**ЗАДАЧА 1:**
Определите, согласуются ли с отрывком о поэте А. Несмелове утверждения: (a) Несмелова арестовали в Харбине; (b) поэт ошибся в дате на десять лет; (c) Несмелов был офицером советской армии. На каждое ответьте «да» или «нет» и приведите решающие слова отрывка дословно.

**ТЕКСТ ДЛЯ ЧТЕНИЯ:**
+++++

Все меньше нас – о Год! – тобой рожденных,
Но верю я, что в гневе боевом
По темным селам, по полям сожженным
Проскачешь ты в году…
Не названная рифма подсказывает прогнозируемую дату возможного возвращения со щитом – «в году сороковом». Но поэт ошибся на пять лет, а главная и роковая ошибка – он вернулся на родину «на щите». Как известно, в 1945 году советские войска разгромили японскую Квантунскую армию, освободили Харбин. Там-то и был арестован бывший офицер царской армии А. Несмелов, отправлен в Советский Союз, где вскоре и скончался в тюрьме близ Владивостока. Но то, что невозможно было осуществить силой оружия и ненависти, поэту удалось совершить своим творчеством: он решительно и прочно завоевал сердца тысяч читателей, по достоинству оценивших его талант поэта, патриота России.

+++++

[Записи из набора данных для указания точек]
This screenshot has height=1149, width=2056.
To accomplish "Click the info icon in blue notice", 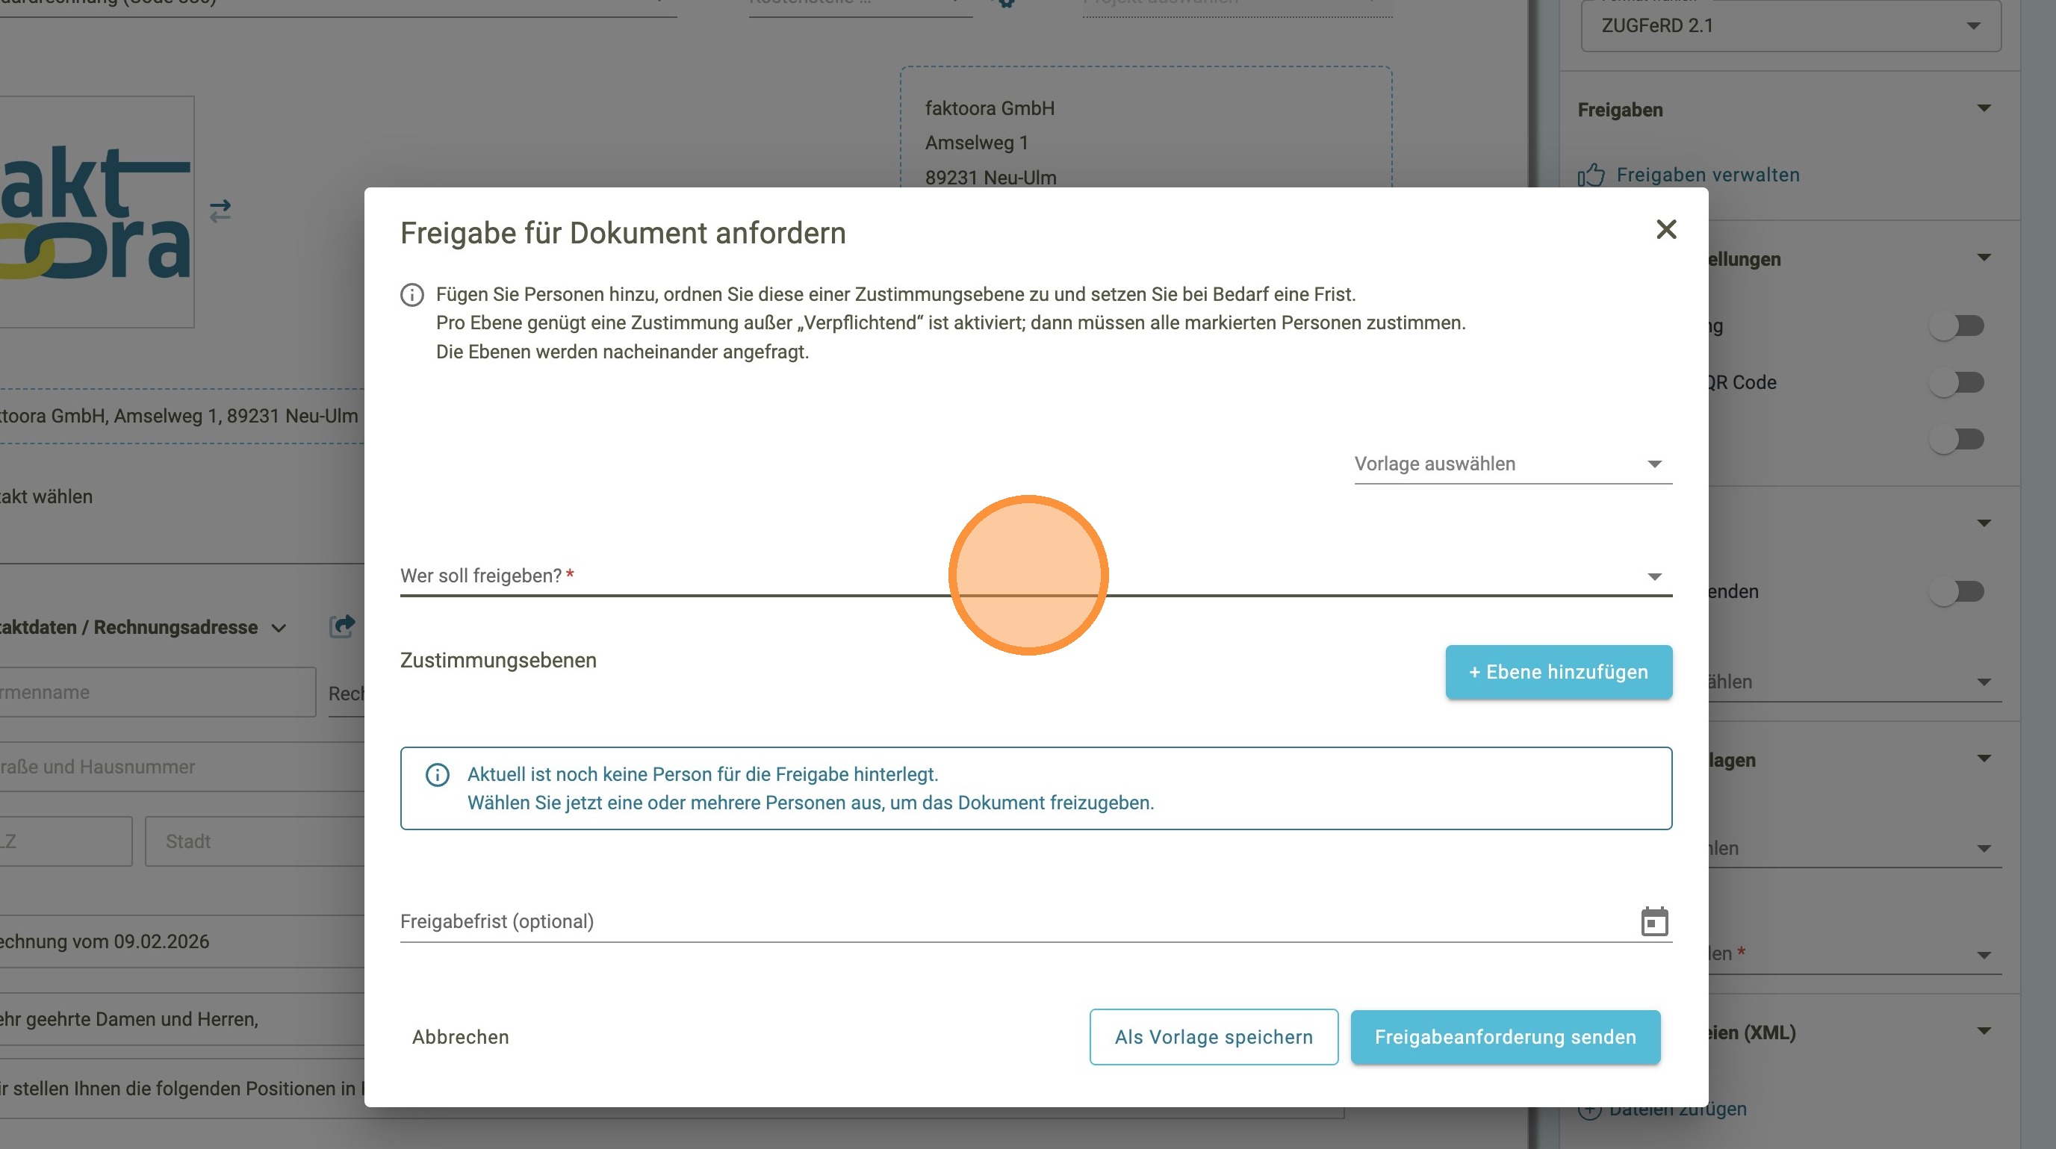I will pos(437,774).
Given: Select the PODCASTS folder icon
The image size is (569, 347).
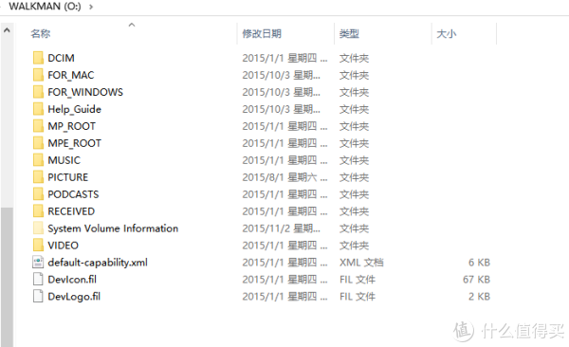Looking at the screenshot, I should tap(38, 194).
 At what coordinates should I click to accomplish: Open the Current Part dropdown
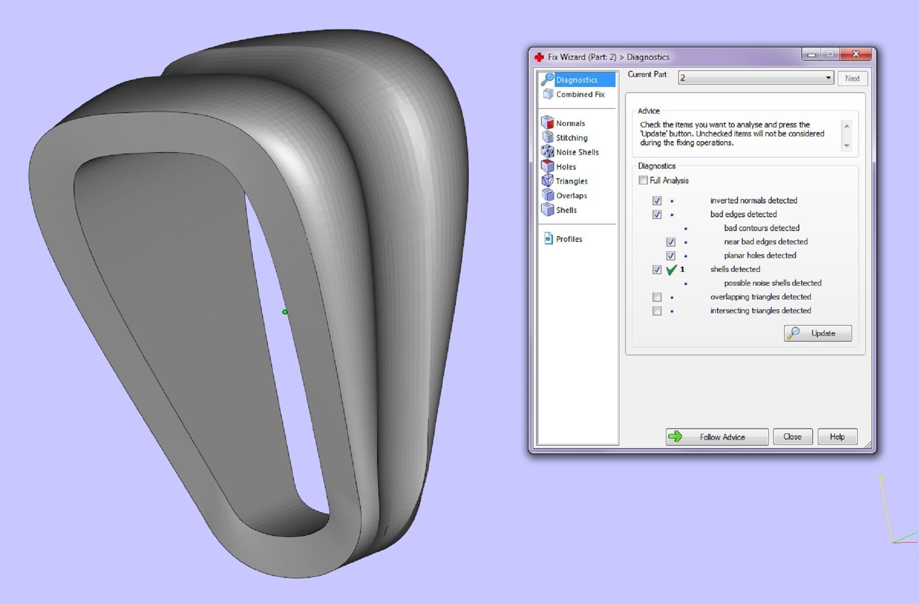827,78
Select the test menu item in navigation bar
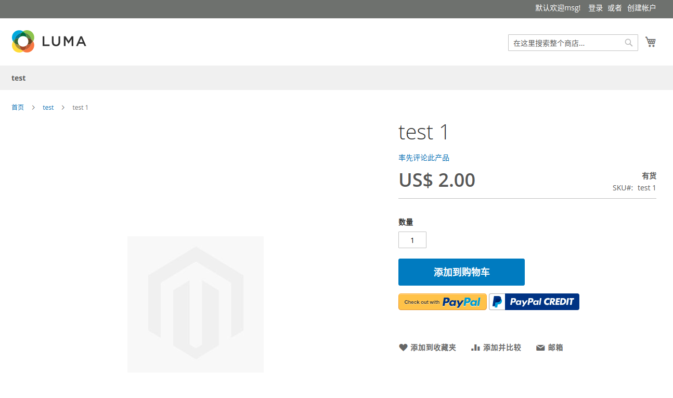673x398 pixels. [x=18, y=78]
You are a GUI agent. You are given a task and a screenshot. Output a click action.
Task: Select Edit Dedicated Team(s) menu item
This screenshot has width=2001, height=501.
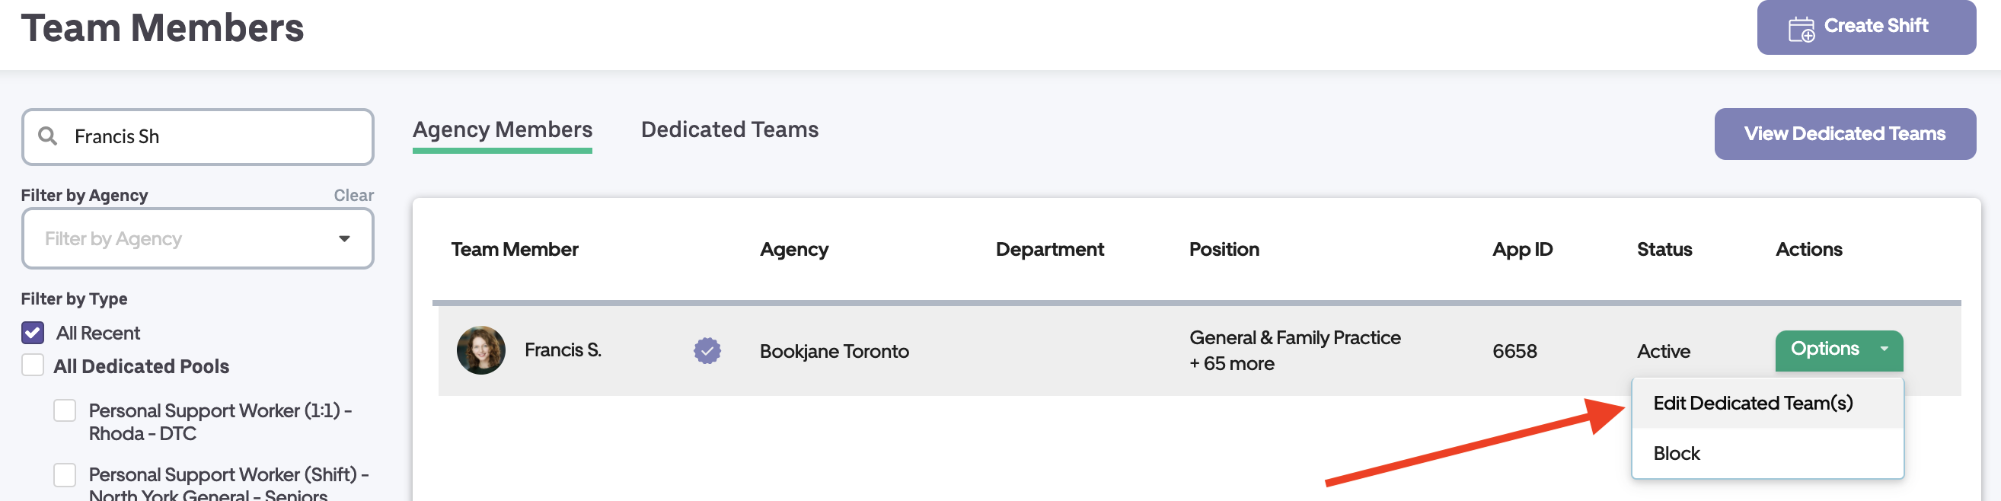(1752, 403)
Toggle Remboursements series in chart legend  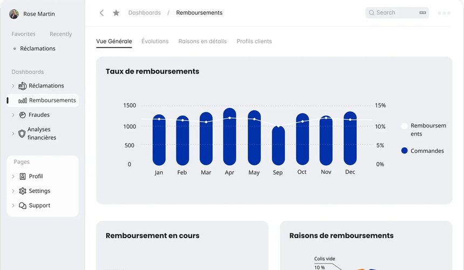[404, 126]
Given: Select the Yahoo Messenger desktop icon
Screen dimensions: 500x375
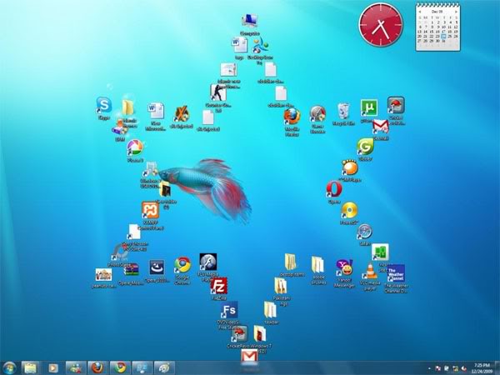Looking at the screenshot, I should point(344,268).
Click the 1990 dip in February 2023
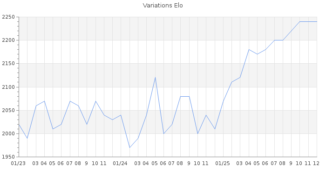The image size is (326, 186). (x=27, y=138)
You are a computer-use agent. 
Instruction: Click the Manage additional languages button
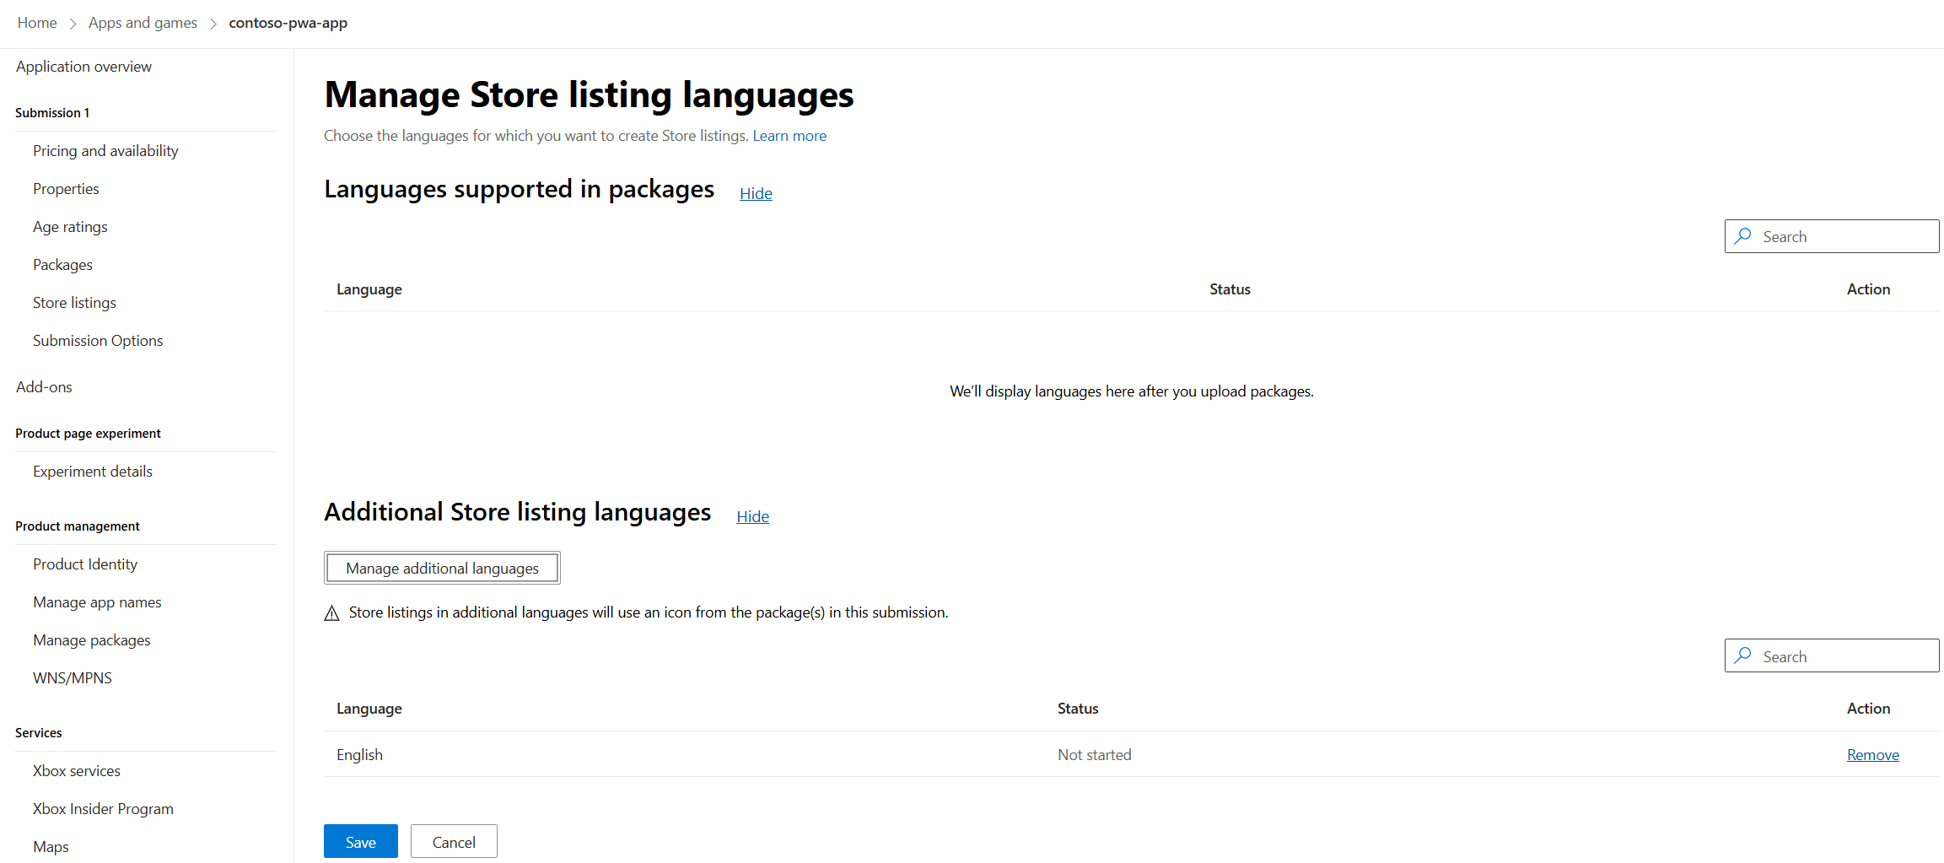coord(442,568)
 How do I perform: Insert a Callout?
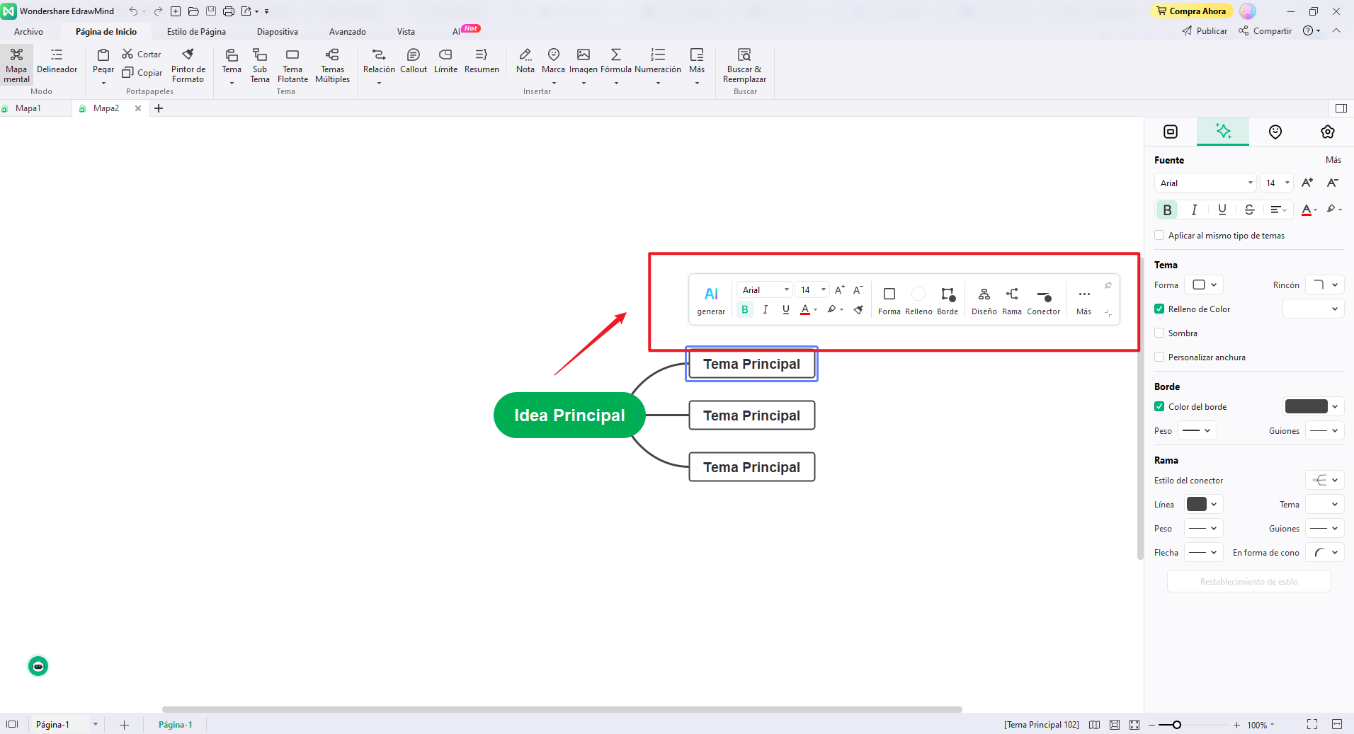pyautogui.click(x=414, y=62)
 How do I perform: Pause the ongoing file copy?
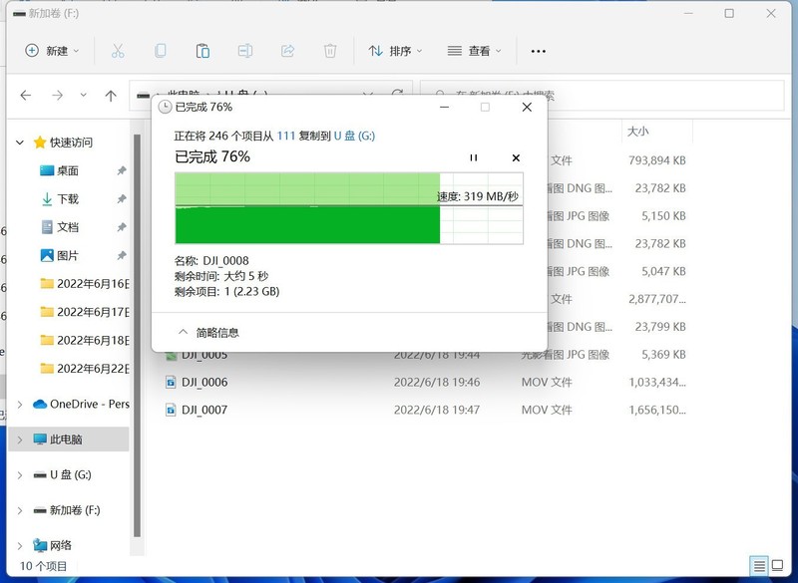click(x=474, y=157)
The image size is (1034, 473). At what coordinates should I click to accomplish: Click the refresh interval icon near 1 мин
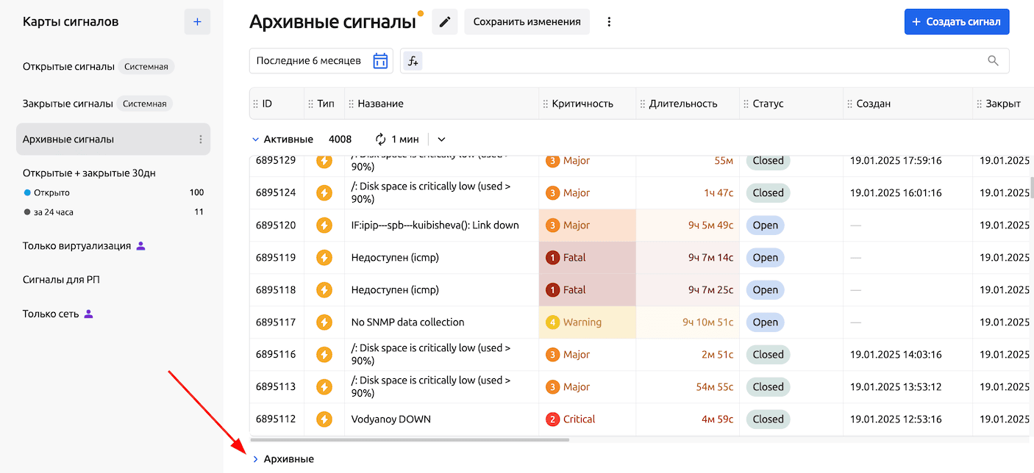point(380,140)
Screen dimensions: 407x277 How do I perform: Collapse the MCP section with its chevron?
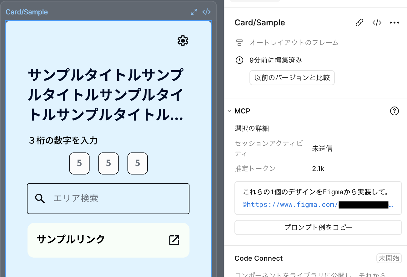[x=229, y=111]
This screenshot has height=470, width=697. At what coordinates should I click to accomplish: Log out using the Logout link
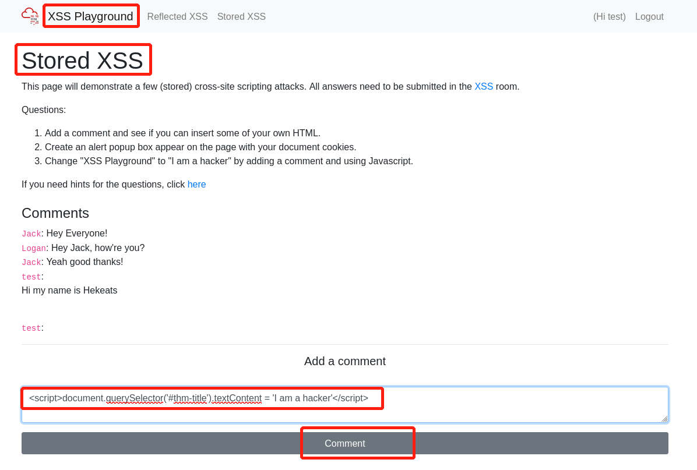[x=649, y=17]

+++++

**ЗАДАЧА 2:**
Перепишите из листинга строки, начиная со строки с "At what coordinates should I click to accomplish: Open" и заканчивая строкой с "673x398 pixels. [x=18, y=78]", обе включительно. Картинки в ответ не включайте.

**ВЕРНЫЙ ОТВЕТ 1:**
(a) Да: «Там-то и был арестован бывший офицер царской армии А. Несмелов».
(b) Нет: «Но поэт ошибся на пять лет».
(c) Нет: «бывший офицер царской армии А. Несмелов».

**ВЕРНЫЙ ОТВЕТ 2:**
 At what coordinates should I click to accomplish: Open the Current Part dropdown
827,78
Select the test menu item in navigation bar
673x398 pixels. [x=18, y=78]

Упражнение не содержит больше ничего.